Mattingly looks through the contents of my vanity. “Anything removed from here?” he asks. His camera catches my hairbrush, ear syringe, toothbrush, powder puff, Avon skin cream, giant box of unused Q-tips, and a Mars candy bar at rest on the shelves. “Did you know she hid candy in here?”

Mother looks at Father. “No,” he says. “We never checked her bathroom for candy.”

Sweet tooth. Greek myths. Mars bar.

“No,” Mother says, almost smiling at the thought of me hiding candy. “We didn’t.”

“And your bedroom would be where?” Mattingly says, checking the clarity of his last two digital images.

“But she never was in there,” Father volunteers.

Mattingly finishes his review. “Where?” he says walking past them.

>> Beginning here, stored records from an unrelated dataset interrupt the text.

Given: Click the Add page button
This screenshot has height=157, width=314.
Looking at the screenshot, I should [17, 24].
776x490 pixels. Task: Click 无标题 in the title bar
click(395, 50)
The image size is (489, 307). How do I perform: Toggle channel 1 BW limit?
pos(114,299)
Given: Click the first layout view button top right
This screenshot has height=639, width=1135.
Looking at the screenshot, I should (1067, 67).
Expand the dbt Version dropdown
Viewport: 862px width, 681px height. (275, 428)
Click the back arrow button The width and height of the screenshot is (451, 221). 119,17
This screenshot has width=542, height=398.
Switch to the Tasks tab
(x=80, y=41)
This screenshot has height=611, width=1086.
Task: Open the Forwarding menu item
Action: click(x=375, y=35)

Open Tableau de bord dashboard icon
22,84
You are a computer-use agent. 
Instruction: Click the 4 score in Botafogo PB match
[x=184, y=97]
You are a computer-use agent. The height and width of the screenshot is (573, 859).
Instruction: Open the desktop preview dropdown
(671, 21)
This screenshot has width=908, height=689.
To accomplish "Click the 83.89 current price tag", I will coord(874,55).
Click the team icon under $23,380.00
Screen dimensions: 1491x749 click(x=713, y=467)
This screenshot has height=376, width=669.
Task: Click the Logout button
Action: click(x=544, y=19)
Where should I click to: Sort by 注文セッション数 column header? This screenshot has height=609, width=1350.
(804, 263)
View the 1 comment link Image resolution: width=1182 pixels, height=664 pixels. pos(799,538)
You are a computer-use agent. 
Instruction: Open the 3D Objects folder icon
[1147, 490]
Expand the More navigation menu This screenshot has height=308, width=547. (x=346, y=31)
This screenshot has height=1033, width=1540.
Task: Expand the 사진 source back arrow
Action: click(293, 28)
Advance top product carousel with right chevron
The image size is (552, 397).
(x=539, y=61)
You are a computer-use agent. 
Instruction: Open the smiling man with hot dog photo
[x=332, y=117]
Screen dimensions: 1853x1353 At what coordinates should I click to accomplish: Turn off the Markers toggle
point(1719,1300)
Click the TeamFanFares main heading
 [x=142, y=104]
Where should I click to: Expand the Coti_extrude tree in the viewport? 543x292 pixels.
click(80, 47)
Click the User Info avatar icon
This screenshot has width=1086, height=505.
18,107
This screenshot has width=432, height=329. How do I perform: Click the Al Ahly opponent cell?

Mattingly leaves a little after two in the morning. Father signs a form listing the items Mattingly takes for analysis: the used Q-tips, my bedsheet and bedspread, a sample of water from the vaporizer’s reservoir, the discarded toothpaste tube, and my uneaten candy bar.

His camera contains thirty-eight digitized images of my room. For all the years of practice in the rooms of the dead, he missed what was most important, most revealing, for it was all above him in the heavens of my stucco ceiling. A glance at the sad clown would have told him the story, a look at Aquarius brimming a bucket of tears would have been enough. But he did not see. He looked down, always down. The Assembler likes to say, “Look up, look up to the mountain whence comes your deliverance. From on high, He comes.” I have no quarrel with that one.

“Sorry again for your loss,” he says when he is departing. “We’ll figure it all out.”

In their stunned graciousness, both Mother and Father tell him, “Thank you.”